Considerations should be given to a temporary reduction of IgG by imlifidase. Patients not transplanted after imlifidase treatment will still require prophylactic oral antibiotics for respiratory tract infections for 4 weeks.

Patients should receive standard of care induction T-cell depleting therapy with or without memory B-cell depleting therapies, however this may increase the risk of reactivation of live-attenuated vaccines and latent tuberculosis.

Patients with high levels of donor-specific antibodies (DSA) before transplantation are more likely to experience early antibody-mediated rejection (AMR) that requires intervention. In clinical studies, 30% of patients developed AMR and were successfully managed with standard treatment. However, it is crucial that the clinician is experienced in managing sensitised patients and that resources to diagnose and treat acute AMRs are in place.

Influence of anti-imlifidase antibodies (ADA) on efficacy and safety of a second imlifidase dose within 24 hours of the first is negligible as production of ADA has not yet started.

Crossmatch conversion confirmation
When using complement-dependent cytotoxicity crossmatch (CDCXM) the following needs to be considered to avoid false positive results:

IgM has to be inactivated to be able to specifically assess the cytotoxic capacity of IgG.

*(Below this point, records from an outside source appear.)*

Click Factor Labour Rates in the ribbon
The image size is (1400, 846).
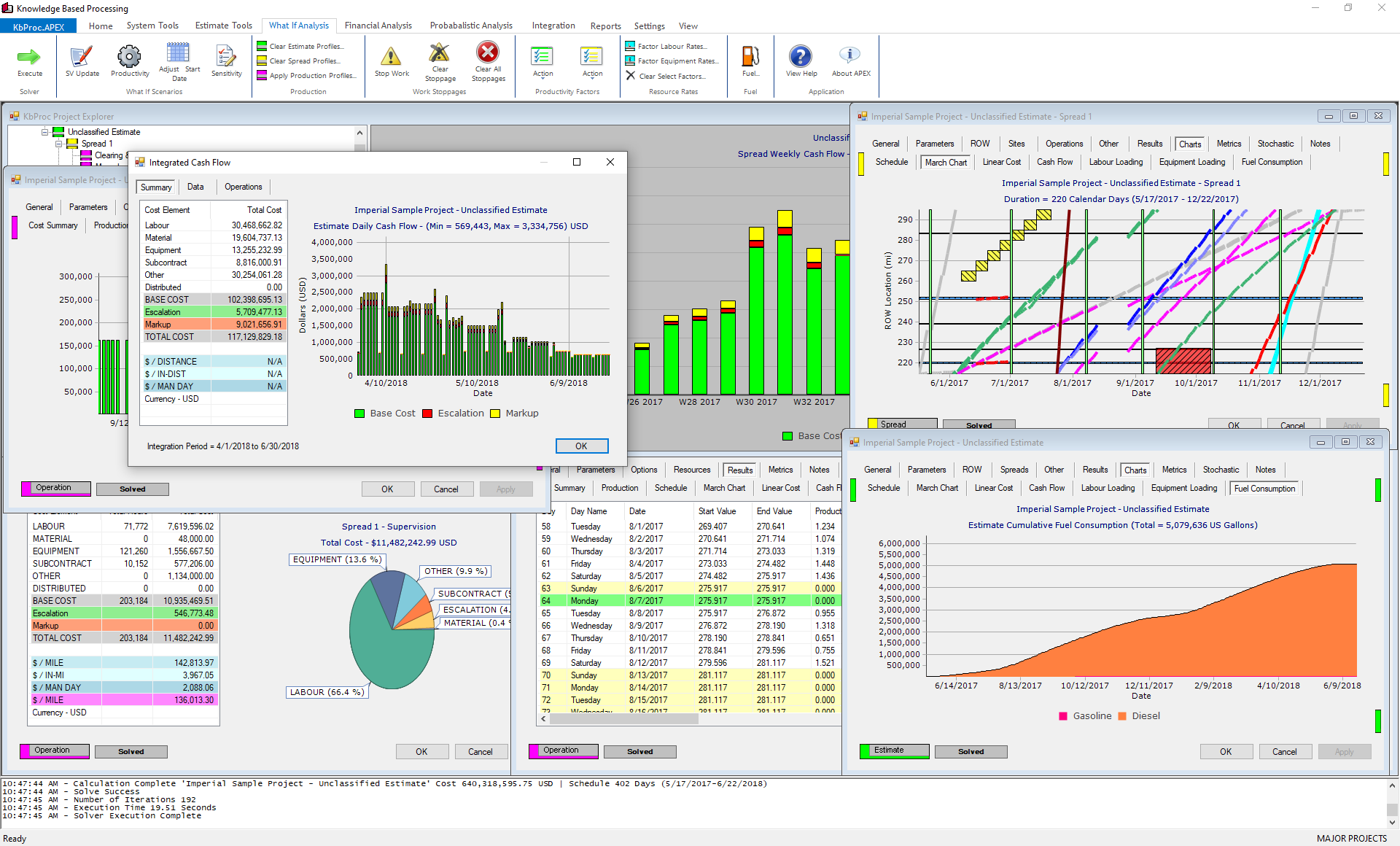click(671, 46)
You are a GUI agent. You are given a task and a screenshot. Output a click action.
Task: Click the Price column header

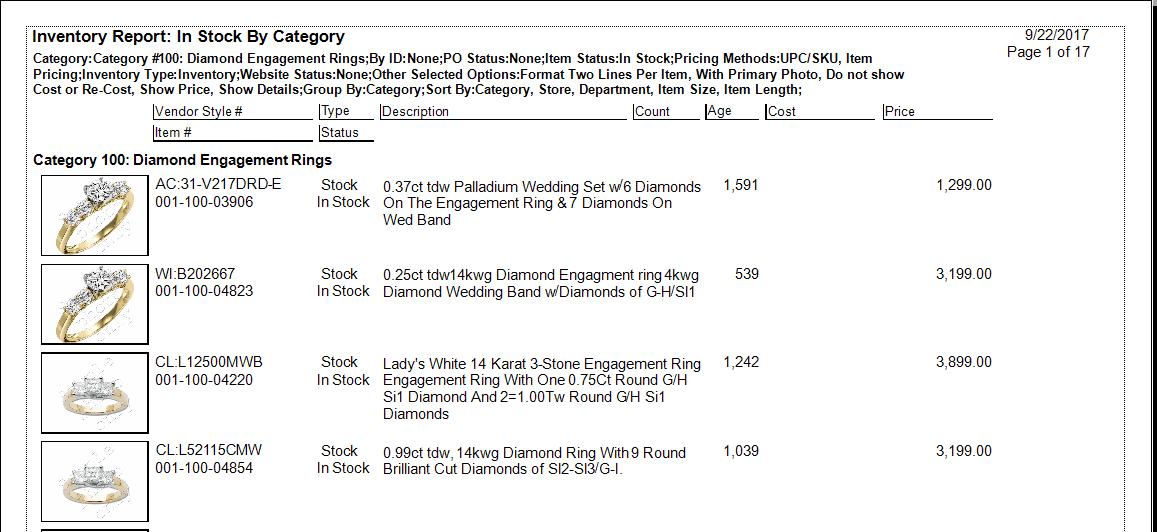(900, 112)
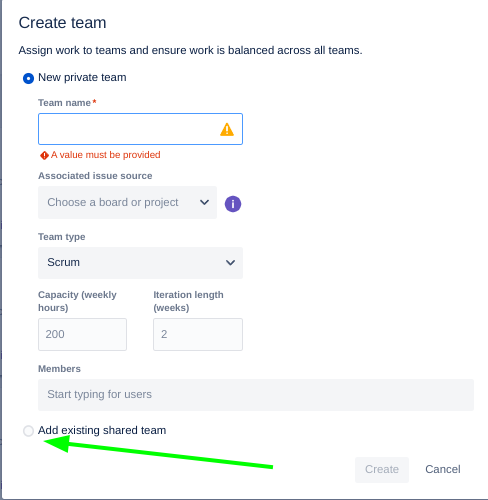Click the chevron in Choose a board dropdown
The image size is (488, 500).
pos(204,202)
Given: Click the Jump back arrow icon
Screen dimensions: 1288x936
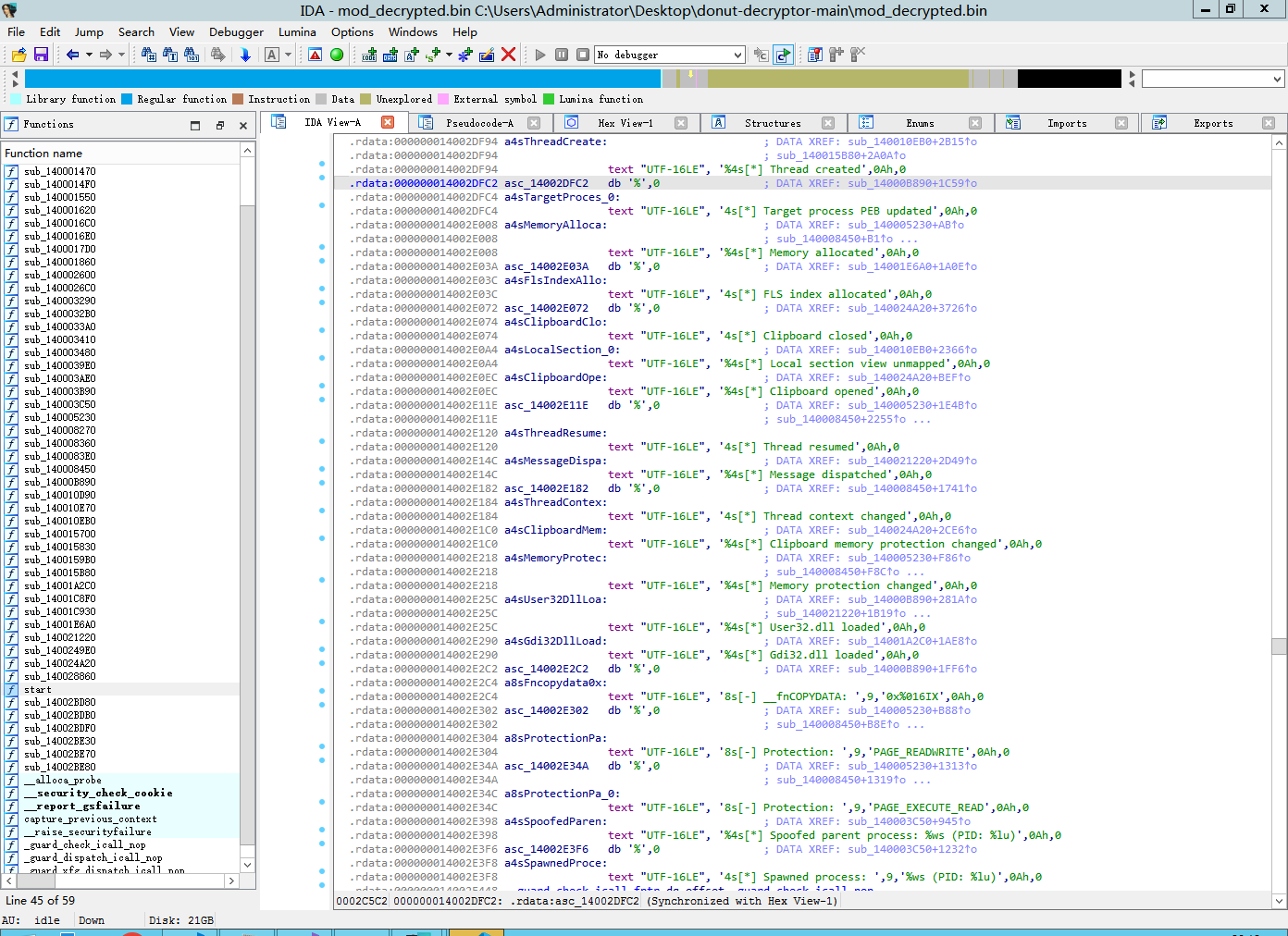Looking at the screenshot, I should coord(72,55).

If unavoidable, the use of an anti-human globulin (AHG) step requires confirmation that the AHG is directed against the Fc-part and not the Fab-part of IgG.

There is very limited experience in patients with a confirmed positive T-cell complement-dependent cytotoxicity (CDC) crossmatch test.

Pregnancy and Lactation

Pregnancy

Imlifidase is contraindicated during pregnancy.

The manufacturer advises that imlifidase should be avoided during pregnancy as a precautionary measure.

Animal studies did not indicate any harmful effects to embryonic and foetal development.

Lactation

Imlifidase is contraindicated during breastfeeding.

The manufacturer advises that it is unknown whether imlifidase is excreted in human milk and a risk to the child cannot be excluded.

Side Effects

Abdominal infection
Adenovirus infection
Alanine aminotransferase increased
Anaemia
Aspartate aminotransferase increased
Bacterial infection
Catheter related infection
Dyspnoea
Feeling hot
Flushing
Headache
Hypertension
Hypotension
Infections
Influenza
Infusion related reaction
Infusion site pain
Myalgia
Parvovirus B19 infection
Pneumonia
Post operative wound infection
Postural dizziness
Rash
Sepsis
Sinus tachycardia
Solid organ graft rejection
Upper respiratory tract infection
Urinary tract infections
Viral infection
Visual disturbances
Wound infection

Overdosage

It is strongly recommended that the UK National Poisons Information Service be consulted on cases of suspected or actual overdose where there is doubt over the degree of risk or about appropriate management.

The following number will direct the caller to the relevant local centre (0844) 892 0111

Information may be obtained if you have access to ToxBase the primary clinical toxicology database of the National Poisons Information Service. This is available via password on the internet ( www.toxbase.org ) or if this is unavailable at the backup site ( www.toxbasebackup.org ).

Further Information

Last Full Review Date: February 2021

Reference Sources

Summary of product characteristics: Idefirix 11mg powder for concentrate for solution for infusion. Hansa Biopharma AB. Revised August 2020.